Le soleil me brûle les pupilles. Cette brèche de jeunesse dans notre cuisine de vieux où Lili s’enthousiasme de sa prochaine tarte aux pruneaux me blesse. Trop crue, trop lumineuse. La nostalgie me tord les tripes, ce n’est pas possible d’être si loin de ce temps-là. Comment fait-on pour vivre en éclipse, comment font les Inuits pour supporter la nuit polaire? Je revois le bus VW qui nous emportait en juillet vers l’inconnu, on roulait plein sud au petit bonheur la chance, à s’arrêter quand ça nous prenait au bord d’une rivière, dans des bleds où les habitants nous voyaient pique-niquer sur la place. Comment qu’elles s’appellent, ces petites demoiselles?

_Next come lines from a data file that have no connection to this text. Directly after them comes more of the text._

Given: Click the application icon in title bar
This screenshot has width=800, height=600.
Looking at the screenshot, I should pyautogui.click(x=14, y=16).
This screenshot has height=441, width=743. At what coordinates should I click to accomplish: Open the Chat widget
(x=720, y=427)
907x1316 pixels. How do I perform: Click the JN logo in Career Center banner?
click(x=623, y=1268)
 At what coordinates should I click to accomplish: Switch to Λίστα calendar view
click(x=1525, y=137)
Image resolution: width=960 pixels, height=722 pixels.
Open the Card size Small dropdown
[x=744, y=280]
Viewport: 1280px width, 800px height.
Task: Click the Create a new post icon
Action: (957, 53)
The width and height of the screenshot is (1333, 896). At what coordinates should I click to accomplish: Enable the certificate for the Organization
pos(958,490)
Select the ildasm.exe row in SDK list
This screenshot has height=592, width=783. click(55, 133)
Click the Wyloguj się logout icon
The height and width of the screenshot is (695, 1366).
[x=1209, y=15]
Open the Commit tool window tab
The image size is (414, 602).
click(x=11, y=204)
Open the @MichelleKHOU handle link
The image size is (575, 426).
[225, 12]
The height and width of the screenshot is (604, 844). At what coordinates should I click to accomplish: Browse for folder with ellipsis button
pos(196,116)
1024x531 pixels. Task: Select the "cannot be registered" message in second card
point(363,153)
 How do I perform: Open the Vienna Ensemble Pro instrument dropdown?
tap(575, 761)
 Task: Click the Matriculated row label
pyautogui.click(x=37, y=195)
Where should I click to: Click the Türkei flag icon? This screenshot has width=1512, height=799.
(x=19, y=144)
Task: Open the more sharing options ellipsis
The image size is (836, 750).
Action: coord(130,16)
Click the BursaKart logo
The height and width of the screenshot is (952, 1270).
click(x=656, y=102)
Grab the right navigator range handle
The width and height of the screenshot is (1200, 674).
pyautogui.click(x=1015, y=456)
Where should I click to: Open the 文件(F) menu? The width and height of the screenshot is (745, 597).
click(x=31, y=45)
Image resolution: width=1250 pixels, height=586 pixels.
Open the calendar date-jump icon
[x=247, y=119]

Juliette, Chiara. Elles avaient des fichus et les joues aussi rondes que les pêches qui leur dégoulinaient sur le menton. On engageait la conversation. Et où c’est que vous dormez? On faisait visiter le bus brûlant comme un four. Ça se terminait par une nuit dans une grange, avec des petits-déjeuners qui nous tenaient le ventre jusqu’au milieu de l’après-midi suivant. Nos filles revenaient de vacances noires comme des bohémiennes. Lili et moi, nous trouvions magnifiques ces inconnus qui nous donnaient tout. Les mêmes qui donneraient massivement, deux décennies plus tard, leur voix au Front national.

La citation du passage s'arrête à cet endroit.